In 1967 the great inflation was upon us because Lyndon Johnson concealed the enormous costs of the Vietnam war by leeching money through deficit financing (as would later presidents for war in Afghanistan).
In addition, a domestic rush to inflation: the federal government would become a spigot for the unchecked flow of hundreds of billions of dollars for thousands of entitlements and programs, agencies and activities far beyond the capability of any Congress or president to control.
Kansas was much a part of this, a beneficiary of federal aid to farmers, to the aircraft industry, to highways, airports, education, hospitals, the arts, the poor, the sick, the elderly. We requested and accepted our share of this ever-rising, irreversible escalation.
Inflation fueled our economies. More money circulated because of it. Tax rates could stabilize while sales and incomes jumped, pumping more and more tax collections into the state treasury. The dilemma in those days was what to do with the surpluses ‒ as it is today. We failed to realize at the time that the heartbeat of local government ‒ property and property taxes ‒ was being thrown into arrhythmia by inflationary spirals.
The second force came in the summer of 1972, Docking’s sixth year in office, after the government paid $3 billion to farmers for withholding 60 million acres of grain land from production; the Soviet Union made up for its own crop failure by buying 19 million tons of American grain.

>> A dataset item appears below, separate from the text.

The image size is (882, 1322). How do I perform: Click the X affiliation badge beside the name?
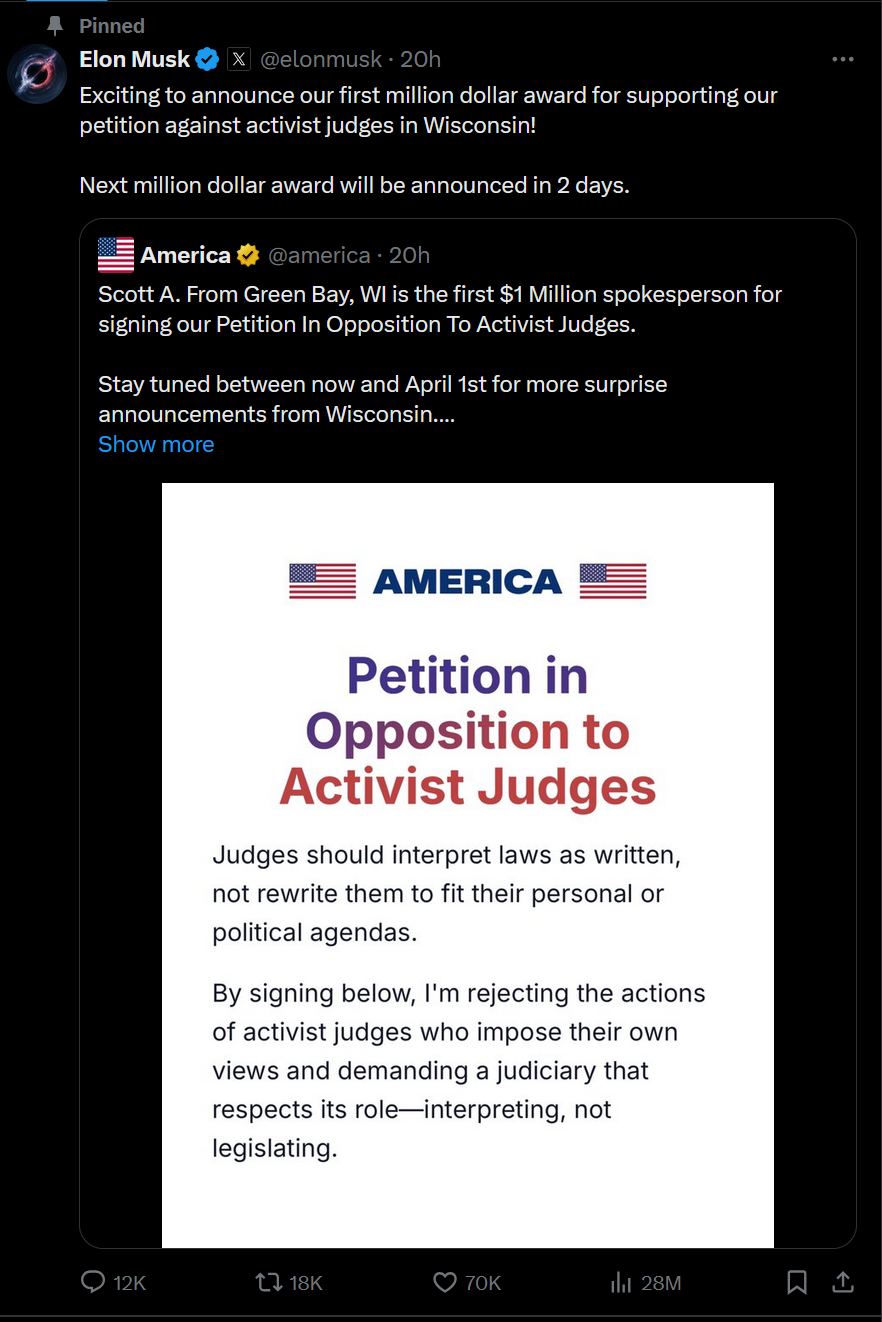[x=238, y=59]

Wheat doubled in price overnight; farmers had money. Their land would double and triple in value, along with their net worth. In the early 1970s,the value of used farm machinery actually appreciated. The Russians gave farmers cash, and inflation gave them an unchecked ability to borrow. It all seemed too good to be true, and a decade later we would find out that it was.
A third marker involved oil and our assumption of unlimited abundance. America was buying eight million barrels a day from overseas. When the Arabs’ cartel discovered this vulnerability, they closed the spigot in 1974. At the time, Kansas, the nation’s eighth largest oil producer (still is), was in a bind, a squeeze on supply and the soaring cost of what was available. Oil prices tripled between 1973 and ’74 to $11per barrel; in 1978 it was $14.54; in 1979, more than $20 per barrel. (Today, $80). Oil prices were shooting ever higher, and so was the cost of living.
Of what value was farmland that could not be tilled, businesses that could not be fueled, goods what weren’t shipped, communities hard pressed because energy was in such low supply at so high a price?
Economists, legislators, professors, farmers, bankers and laborers could describe what was happening to them, but could not explain it.